## RECORD SET

··········

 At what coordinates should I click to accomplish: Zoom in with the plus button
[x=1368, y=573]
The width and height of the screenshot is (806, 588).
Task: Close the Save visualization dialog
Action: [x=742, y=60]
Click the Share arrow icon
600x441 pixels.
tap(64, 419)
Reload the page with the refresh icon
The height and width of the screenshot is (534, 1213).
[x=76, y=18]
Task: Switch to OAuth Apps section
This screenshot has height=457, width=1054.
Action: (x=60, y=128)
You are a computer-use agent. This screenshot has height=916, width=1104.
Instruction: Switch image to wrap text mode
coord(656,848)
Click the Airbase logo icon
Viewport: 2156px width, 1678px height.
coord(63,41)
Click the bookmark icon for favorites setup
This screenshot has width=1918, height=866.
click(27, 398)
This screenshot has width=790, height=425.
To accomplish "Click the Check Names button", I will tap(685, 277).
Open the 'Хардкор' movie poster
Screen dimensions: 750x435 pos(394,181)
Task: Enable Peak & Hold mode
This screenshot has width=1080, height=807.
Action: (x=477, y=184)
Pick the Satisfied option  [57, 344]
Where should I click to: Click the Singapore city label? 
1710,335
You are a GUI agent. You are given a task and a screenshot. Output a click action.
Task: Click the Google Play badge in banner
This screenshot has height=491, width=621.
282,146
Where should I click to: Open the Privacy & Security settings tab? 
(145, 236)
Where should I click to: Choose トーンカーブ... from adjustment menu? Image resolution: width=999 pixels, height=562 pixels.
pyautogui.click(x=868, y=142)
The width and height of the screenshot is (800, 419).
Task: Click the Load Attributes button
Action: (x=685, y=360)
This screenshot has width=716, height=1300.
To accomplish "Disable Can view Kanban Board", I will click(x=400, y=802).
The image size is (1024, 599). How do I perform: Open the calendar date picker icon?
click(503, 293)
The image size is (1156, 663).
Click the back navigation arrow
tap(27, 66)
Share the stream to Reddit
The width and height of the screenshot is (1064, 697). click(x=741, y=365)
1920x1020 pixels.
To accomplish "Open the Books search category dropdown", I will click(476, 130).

··········

An exact copy of the lines above, from the one containing "This screenshot has width=1080, height=807." down to the one containing "1920x1020 pixels." and including both, is the whole answer; retype it and nothing else.

This screenshot has width=1080, height=807.
Action: (x=477, y=184)
Pick the Satisfied option  [57, 344]
Where should I click to: Click the Singapore city label? 
1710,335
You are a GUI agent. You are given a task and a screenshot. Output a click action.
Task: Click the Google Play badge in banner
This screenshot has height=491, width=621.
282,146
Where should I click to: Open the Privacy & Security settings tab? 
(145, 236)
Where should I click to: Choose トーンカーブ... from adjustment menu? Image resolution: width=999 pixels, height=562 pixels.
pyautogui.click(x=868, y=142)
The width and height of the screenshot is (800, 419).
Task: Click the Load Attributes button
Action: (x=685, y=360)
This screenshot has width=716, height=1300.
To accomplish "Disable Can view Kanban Board", I will click(x=400, y=802).
The image size is (1024, 599). How do I perform: Open the calendar date picker icon?
click(503, 293)
The image size is (1156, 663).
Click the back navigation arrow
tap(27, 66)
Share the stream to Reddit
The width and height of the screenshot is (1064, 697). click(x=741, y=365)
1920x1020 pixels.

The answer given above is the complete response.